Saturday, February 27, 2010

The Health Care Debate: A Case of “Systematic Misunderstanding”

My Fellow Americans,

If the President’s health care summit (photo: CBS News) on Feb. 25 revealed anything, it showed America how far apart our leaders are in the debate.  Honestly, after about a year of this back and forth about health care, I wasn’t really surprised by the result.  I was searching for a way to describe what has been going on in this country – not only regarding health care – but also the stimulus package, cap and trade, et al.image6186902x

I think I found it.  It’s called systematic misunderstanding.

Let me share something with you from The Lexus and the Olive Tree, by Thomas L. Friedman.  On page 340, Friedman writes:

Again, the contrast: [Yousef] Boutrous-Ghali is the most creative, high-tech driver of globalization in Egypt, but his elevator man says a prayer before taking you up to his office.

[This] captured for me the real tension at the heart of Egypt while its small, cell-phone-armed, globalizing elites were definitely pushing to get online and onto the global economic train, most others feared they would be left behind or lose their identity trying to catch it.  Indeed I was struck, after a week of discussing both the costs and benefits of globalization, how most Egyptians, including many intellectuals, could only see the costs.  The more I explained globalization, the more they expressed unease about it.  It eventually struck me that I was encountering what anthropologists call “systematic misunderstanding.” Systematic misunderstanding arises when your framework and the other person’s framework are so fundamentally different that it cannot be corrected by providing more information.

Now, you may be saying to yourself: “No kidding.  Of course Democrats and Republicans don’t agree.  That’s why we have a two-party system.”  That is certainly true and you would be right in thinking that.  However, I think this is a fundamental concept that President Barack Obama is missing – either due to ignorance or arrogance.

If you were watching or reading the coverage of the health care summit closely, the concept of systematic understanding was evident throughout the day.  Staff writer Dan Balz of The Washington Post put it best when he wrote this in his Feb. 27 article:

Democrats think more government is the answer; Republicans say the opposite, that market competition is the best antidote to the ailing system. Republicans are focused on cost, both rising premiums and government expenditures. They haven't made universal coverage anything close to a priority. Democrats are more determined to expand coverage to many millions more who lack insurance. But they say they have not ignored costs. Their proposals, they argue, would reduce premiums and the deficit. Republicans say the projected governmental savings will never be realized.

If that doesn’t exemplify systematic misunderstanding, I don’t know what does.  Democrats say “government, government, government.”  Republicans say “market competition.”  That’s enough to conclude that the likelihood of there being an agreement on health care is miniscule at best.

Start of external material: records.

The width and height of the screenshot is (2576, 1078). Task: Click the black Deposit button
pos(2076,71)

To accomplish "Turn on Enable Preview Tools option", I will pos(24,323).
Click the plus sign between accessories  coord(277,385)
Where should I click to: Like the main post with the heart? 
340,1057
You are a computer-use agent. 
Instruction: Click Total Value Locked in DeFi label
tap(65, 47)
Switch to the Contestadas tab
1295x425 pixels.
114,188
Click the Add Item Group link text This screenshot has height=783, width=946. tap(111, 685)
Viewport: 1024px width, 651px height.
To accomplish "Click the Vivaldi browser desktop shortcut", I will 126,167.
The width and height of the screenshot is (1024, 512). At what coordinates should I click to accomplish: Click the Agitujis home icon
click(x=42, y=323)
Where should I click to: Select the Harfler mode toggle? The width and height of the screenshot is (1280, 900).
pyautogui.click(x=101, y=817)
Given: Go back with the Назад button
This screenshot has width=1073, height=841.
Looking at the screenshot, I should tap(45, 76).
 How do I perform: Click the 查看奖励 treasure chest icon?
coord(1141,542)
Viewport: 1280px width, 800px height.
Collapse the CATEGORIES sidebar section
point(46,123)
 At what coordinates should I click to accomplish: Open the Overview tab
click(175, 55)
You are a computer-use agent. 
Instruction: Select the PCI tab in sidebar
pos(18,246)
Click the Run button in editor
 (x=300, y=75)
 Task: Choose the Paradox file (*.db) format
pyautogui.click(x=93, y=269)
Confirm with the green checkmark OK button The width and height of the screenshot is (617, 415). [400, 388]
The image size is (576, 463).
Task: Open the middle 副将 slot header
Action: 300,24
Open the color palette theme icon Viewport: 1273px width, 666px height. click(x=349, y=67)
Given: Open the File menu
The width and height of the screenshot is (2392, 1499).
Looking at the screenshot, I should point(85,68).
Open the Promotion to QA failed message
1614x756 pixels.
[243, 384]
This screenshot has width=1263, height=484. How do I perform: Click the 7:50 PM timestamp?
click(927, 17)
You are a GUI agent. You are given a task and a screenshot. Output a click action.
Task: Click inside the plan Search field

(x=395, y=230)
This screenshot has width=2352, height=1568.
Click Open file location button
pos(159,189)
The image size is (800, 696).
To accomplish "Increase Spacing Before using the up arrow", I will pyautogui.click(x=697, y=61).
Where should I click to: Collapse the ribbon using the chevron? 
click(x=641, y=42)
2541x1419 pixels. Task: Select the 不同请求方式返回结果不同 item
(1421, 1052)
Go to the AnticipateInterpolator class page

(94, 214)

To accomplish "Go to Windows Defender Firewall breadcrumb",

However, it is my observation that this idea of systematic misunderstanding doesn’t just stop with Democrats and Republicans – it also expands to the current administration and the American people.  It appears as if the Obama administration doesn’t care what the American people want.  They basically go ahead and do their own thing – all in the name of helping Americans.  They act as if they are in tune with the majority of Americans when, in fact, that notion couldn’t be further from the truth.

Take for instance this excerpt from a Feb. 26 Fox News article by C.L. Gray, M.D.:

Republicans advanced several limited steps to move health care toward fiscal solvency while emphasizing patient and physician autonomy. Yet the Democrats rejected the concept of a stepwise approach in favor of sweeping reform crammed down the throats of 75% of American citizens (25% agree with the plan).

Americans are innately suspicious of sweeping government reform. They desperately want the problems with our health care system fixed, but they want the government to leave what works well enough alone. Voters are growing weary of the pork, payoffs, bribes, and backroom deals that now consume our capital. The Democrats have cut a deal with every major player at the table in an effort to gain control over health care reform and the American people know it.

I don’t know about you, but, to me, that doesn’t sound like a government that gets it.  It also doesn’t appear to me that the American people want the government involved in health care reform.  But their cries of “stay out” fall on deaf ears.  It’s systematic misunderstanding at its best.

Until Democrats and Republicans agree to keep government out of our health decisions and this administration gets more in tune with America – consider systematic misunderstanding a new buzz word.

Let me turn it over to you, America.  What do you think?  Should the government be involved in health care or should we let the market take care of it?

With the Democrats and the Obama administration not truthfully willing to listen to the other side, I don’t see coming to any kind of systematic UNDERSTANDING any time soon.